Records from a data collection:

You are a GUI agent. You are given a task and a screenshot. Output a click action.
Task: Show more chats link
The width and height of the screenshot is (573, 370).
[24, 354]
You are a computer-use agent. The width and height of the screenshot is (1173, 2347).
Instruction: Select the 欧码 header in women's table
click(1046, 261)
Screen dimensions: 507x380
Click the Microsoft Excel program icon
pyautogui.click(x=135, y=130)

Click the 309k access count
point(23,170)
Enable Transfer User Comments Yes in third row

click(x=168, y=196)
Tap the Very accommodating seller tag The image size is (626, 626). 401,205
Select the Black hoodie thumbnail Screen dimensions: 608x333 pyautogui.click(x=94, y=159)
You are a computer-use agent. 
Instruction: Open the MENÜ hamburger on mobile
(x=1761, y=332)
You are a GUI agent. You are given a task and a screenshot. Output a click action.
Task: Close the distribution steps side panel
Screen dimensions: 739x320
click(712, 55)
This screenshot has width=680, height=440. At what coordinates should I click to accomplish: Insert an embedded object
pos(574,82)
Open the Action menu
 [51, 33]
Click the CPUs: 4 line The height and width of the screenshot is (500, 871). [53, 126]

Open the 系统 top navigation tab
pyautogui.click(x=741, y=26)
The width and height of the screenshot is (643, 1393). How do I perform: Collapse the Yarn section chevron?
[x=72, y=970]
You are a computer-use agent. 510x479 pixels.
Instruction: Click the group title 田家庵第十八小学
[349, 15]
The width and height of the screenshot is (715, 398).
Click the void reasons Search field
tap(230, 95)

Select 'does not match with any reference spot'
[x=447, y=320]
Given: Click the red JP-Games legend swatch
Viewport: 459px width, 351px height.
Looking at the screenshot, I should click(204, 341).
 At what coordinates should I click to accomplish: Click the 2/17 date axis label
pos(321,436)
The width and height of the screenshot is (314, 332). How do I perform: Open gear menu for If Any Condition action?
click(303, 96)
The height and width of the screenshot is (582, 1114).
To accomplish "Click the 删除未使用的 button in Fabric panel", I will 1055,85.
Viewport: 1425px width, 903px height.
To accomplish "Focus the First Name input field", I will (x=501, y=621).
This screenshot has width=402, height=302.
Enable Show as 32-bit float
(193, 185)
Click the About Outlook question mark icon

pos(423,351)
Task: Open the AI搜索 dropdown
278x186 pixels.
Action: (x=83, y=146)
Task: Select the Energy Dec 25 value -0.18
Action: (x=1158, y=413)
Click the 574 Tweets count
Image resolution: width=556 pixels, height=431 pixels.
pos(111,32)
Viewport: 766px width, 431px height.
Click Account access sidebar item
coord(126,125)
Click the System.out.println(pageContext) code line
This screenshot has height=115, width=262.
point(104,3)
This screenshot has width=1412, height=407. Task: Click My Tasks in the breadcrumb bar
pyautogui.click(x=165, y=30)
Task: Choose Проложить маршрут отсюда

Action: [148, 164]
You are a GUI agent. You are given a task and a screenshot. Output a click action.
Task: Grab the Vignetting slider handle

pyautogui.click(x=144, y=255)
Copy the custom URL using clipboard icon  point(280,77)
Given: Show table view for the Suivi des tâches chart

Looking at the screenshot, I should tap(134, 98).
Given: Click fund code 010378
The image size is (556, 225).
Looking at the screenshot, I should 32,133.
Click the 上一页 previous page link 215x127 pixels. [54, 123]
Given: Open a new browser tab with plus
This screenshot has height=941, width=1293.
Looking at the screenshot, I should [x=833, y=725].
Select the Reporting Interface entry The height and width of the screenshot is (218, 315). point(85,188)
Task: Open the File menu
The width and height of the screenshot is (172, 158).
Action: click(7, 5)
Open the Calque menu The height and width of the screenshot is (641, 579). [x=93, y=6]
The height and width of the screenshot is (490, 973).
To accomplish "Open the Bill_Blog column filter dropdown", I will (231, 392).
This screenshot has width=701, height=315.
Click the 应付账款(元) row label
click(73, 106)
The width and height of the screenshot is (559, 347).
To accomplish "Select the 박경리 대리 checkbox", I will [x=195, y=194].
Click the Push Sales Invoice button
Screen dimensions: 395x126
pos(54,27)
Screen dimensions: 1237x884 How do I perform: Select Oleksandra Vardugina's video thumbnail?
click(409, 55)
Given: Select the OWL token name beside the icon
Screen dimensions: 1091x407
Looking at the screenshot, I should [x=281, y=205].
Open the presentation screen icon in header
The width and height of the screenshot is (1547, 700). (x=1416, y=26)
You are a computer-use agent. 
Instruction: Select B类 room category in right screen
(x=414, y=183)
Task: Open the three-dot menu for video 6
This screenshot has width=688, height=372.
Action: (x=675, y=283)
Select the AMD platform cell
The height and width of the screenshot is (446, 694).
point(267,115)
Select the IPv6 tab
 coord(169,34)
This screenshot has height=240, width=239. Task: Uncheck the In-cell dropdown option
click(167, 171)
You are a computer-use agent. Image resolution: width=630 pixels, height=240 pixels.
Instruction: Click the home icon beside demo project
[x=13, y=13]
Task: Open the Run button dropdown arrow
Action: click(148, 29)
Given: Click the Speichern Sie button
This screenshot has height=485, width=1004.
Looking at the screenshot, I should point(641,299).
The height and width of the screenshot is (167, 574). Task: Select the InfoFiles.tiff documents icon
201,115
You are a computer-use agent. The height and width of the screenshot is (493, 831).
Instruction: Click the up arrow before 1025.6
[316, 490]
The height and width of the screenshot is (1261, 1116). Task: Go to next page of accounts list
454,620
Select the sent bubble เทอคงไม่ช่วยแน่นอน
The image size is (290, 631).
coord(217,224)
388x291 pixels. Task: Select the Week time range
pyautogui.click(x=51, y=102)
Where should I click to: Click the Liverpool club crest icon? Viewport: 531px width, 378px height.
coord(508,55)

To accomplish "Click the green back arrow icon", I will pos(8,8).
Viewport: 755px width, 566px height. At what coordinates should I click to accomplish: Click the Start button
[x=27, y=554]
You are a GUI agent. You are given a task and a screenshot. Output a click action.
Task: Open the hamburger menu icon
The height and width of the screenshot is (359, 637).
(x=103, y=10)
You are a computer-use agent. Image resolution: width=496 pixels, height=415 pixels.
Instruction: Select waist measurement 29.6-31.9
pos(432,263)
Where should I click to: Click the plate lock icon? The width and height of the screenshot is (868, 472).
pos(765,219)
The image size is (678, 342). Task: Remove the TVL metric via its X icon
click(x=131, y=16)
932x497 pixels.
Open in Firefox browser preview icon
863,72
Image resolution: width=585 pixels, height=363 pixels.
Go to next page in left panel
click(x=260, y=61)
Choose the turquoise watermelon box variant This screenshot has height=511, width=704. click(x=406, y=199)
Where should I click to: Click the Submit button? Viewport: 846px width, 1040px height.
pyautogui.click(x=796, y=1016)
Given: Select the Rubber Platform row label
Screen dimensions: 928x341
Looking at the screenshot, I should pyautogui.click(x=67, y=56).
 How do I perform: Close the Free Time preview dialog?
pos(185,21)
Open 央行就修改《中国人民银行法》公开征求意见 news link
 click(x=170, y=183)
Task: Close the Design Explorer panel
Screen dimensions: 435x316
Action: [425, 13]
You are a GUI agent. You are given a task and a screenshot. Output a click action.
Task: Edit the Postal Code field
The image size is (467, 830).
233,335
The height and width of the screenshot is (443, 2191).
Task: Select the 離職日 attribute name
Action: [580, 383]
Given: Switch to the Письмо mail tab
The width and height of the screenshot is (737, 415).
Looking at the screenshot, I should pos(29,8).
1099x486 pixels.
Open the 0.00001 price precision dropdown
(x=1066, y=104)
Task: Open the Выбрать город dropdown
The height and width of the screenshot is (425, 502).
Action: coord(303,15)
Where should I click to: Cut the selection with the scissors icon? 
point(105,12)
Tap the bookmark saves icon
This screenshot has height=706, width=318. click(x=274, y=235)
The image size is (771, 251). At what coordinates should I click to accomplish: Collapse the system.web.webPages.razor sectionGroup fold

▶ _Exercise_:
Could you find every line in the records above that contains the word "will" and copy it?

▶ _Solution to the exercise_:
To accomplish "Click the 删除未使用的 button in Fabric panel", I will 1055,85.
To accomplish "Focus the First Name input field", I will (x=501, y=621).
To accomplish "Open the Bill_Blog column filter dropdown", I will (231, 392).
To accomplish "Select the 박경리 대리 checkbox", I will [x=195, y=194].
To accomplish "Click the green back arrow icon", I will pos(8,8).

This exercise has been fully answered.